Support for borehole geometry (implicit surfaces?) #13025
Description
What
Render borehole geometry data sets. These data sets may consist of 30K individual boreholes, each with 1-1k segments. May be curved / deviate from the vertical.
Alongside borehole geometry, there are more densely-measured attributes (things like diameter, composition, etc.). These attributes data points may not be sampled at the same locations as each other. They also may only exist over certain regions of the borehole.
Requirements:
-
The geometry of boreholes is the basis for rendering.
-
The diameter of borehole segments can be adjusted as a function of a defined attribute. (does it need to be interpolated to vary smoothly?)
-
Changes in direction / orientation / diameter should be interpolated (optionally?).
-
The color of borehole segments can be changed as a function of a defined attribute.
-
All attributes of an entire borehole as well as of boreholes segments should be pickable.
Other requirements:
- Works with other features (both current and future) like voxels and time-dynamic tiles
- Do boreholes need to automatically act as clipping planes for the terrain surface? Or is that done in user-land, if wanted.
How
Options: (for the CesiumJS implementation, not considering tiling changes)
- As a mesh polyline volume
- Via GPU instancing
- As implicit polyline surfaces
In choosing an implementation method, there are several criteria to consider:
- Performance (considering memory consumption and run time complexity)

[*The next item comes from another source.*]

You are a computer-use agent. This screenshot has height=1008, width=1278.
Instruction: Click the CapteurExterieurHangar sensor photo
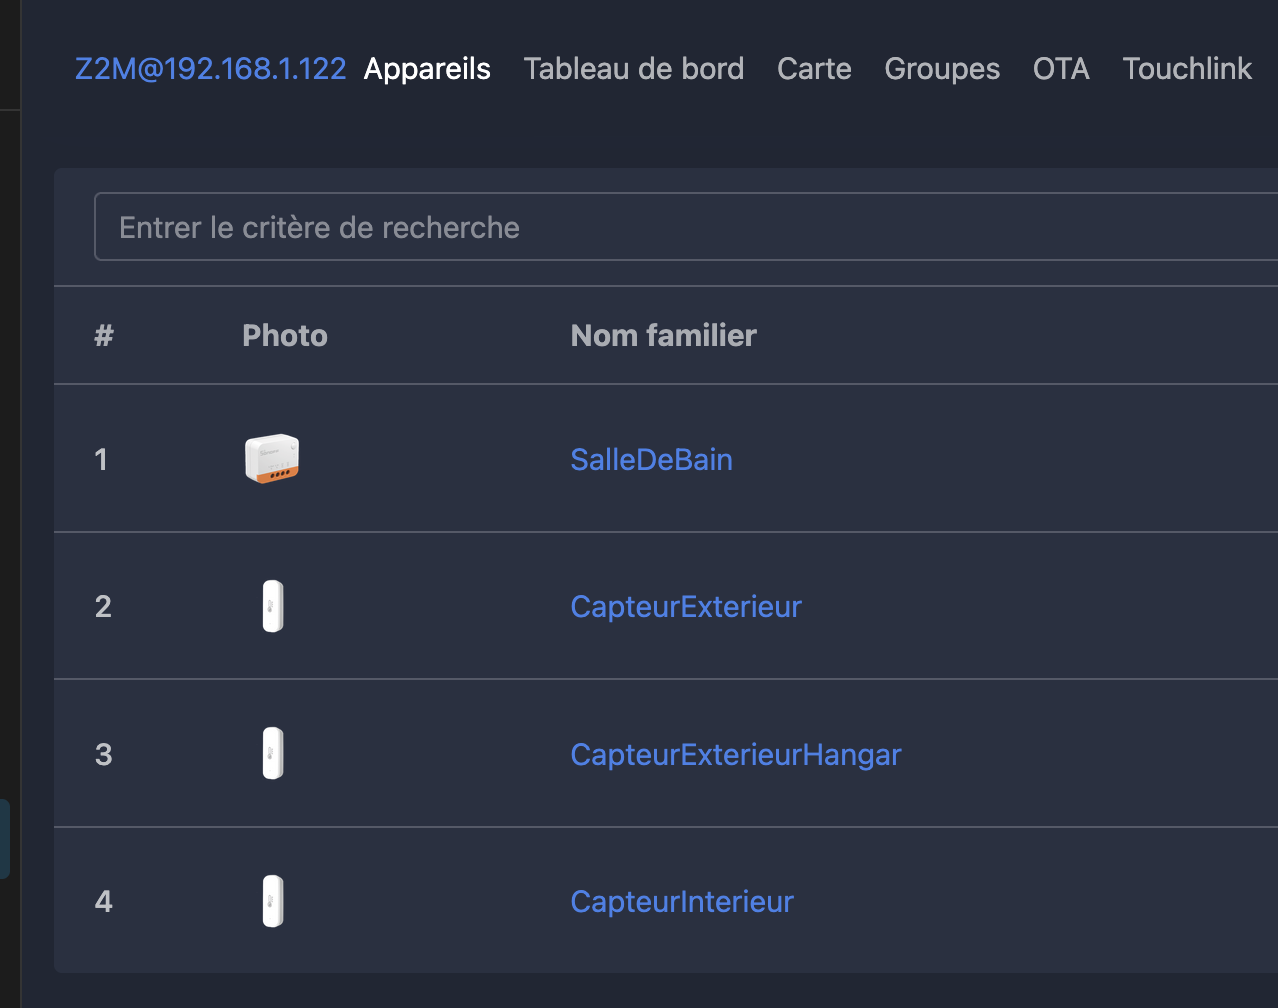(x=273, y=753)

- Extensibility (is it specific to boreholes or does it have other uses)
- Complexity (both in implementation and potential maintenance)
- Feature compatible (does it work with other features like lighting, picking, etc.)
(Of course, all approaches must satisfy the base requirements).
Here's my estimation:
| Approach | Performance | Extensibility | Complexity | Feature Compatibility |
|---|---|---|---|---|
| Polyline volume mesh | Low - Med | Medium | Low - Med | High |
| GPU instancing | Med - High | Low | Medium | Low - Med |
| Implicit surface. | High | High | High | Low - Med |
Polyline Volume Mesh
This approach would utilize the existing Polyline volume construct in Cesium, but would require a custom "borehole" fragment shader to support some of the requirements.
Cesium PolylineVolumes already support smooth curves, but do not support varying diameter. We would not want to add more vertices to support varying diameter, as that attribute varies on a much finer granularity than the overall geometry of the borehole. Instead, this approach introduces a custom fragment shader that adjusts fragment position in world space based on a diameter texture.
In terms of performance, because the borehole geometry itself is sparse compared to the attribute data, this might not actually be that bad. On the worst case side though, some boreholes are 1k segments long, which could be 10-20k vertices. That's a decent amount of memory consumption (could be alleviated though via frustum culling / tiles loading out, or maybe some LODs approach).
In terms of extensibility, we might be able to roll up the spec work for this into a broader definition of vector data? (Maybe?)
In terms of complexity, it's very low - mostly just a new fragment shader + JS class to shepherd the data.
GPU Instancing
This approach would treat each segment of a borehole as an instance of a cylinder volume. It would work similarly to the mesh approach, using a fragment shader to dynamically adjust borehole diameter based on attribute data, but would need extra consideration to support blending segments smoothly.
The upside here, compared to meshes, is that a lot less data gets stored and sent over the bus to the GPU. Just the transforms of each cylinder segment, not all the vertex data.
It's not particularly extensible to any future use cases I know of. A pretty bespoke solution just for boreholes, but it works on top of existing CesiumJS infrastructure and would be relatively easy to implement and would probably be relatively performant.
Implicit Surfaces
In this approach, each segment of a borehole is rendered using a screen-space quad + fragment shader. The shader would use a mathematical representation of a cylinder to determine whether to discard or shade fragments of the quad. It would need to do some fancy math to blend segments together smoothly (each segment's quad + shader would need info about adjacent segments).
Performance:
- Memory consumption is low. Just quads.
- LOD is done automatically. When the quads are far away, they take up fewer pixels on screen -> less work for shader. When they're off-screen, they're culled automatically.
- Low amount of work for vertex shader.
- Fragment shader has more work in this approach compared to others, but typically memory transfer dominates performance on the GPU anyway.
Extensibility:
- The framework we develop can be extended to other types of implicit surfaces (what are the use cases?)
Complexity:
- Relatively high if we want to support arbitrary implicit surfaces. Lower if we simply create a solution for boreholes alone (could be a good proof of concept / prototype)
- Could be a bit tricky to get the blending between segments right (one concern that comes to mind is that the screen space quads would have to be artificially inflated to make sure they overlap enough for curves).
Feature Compatibility:
- Since we never have a mesh at any point, that could be limiting in terms of other features. For instance, the camera currently does collision detection against the terrain as it moves around by picking against the CPU terrain mesh. Boreholes would be excluded from that since they have no mesh. That's probably OK, but what other features require a mesh?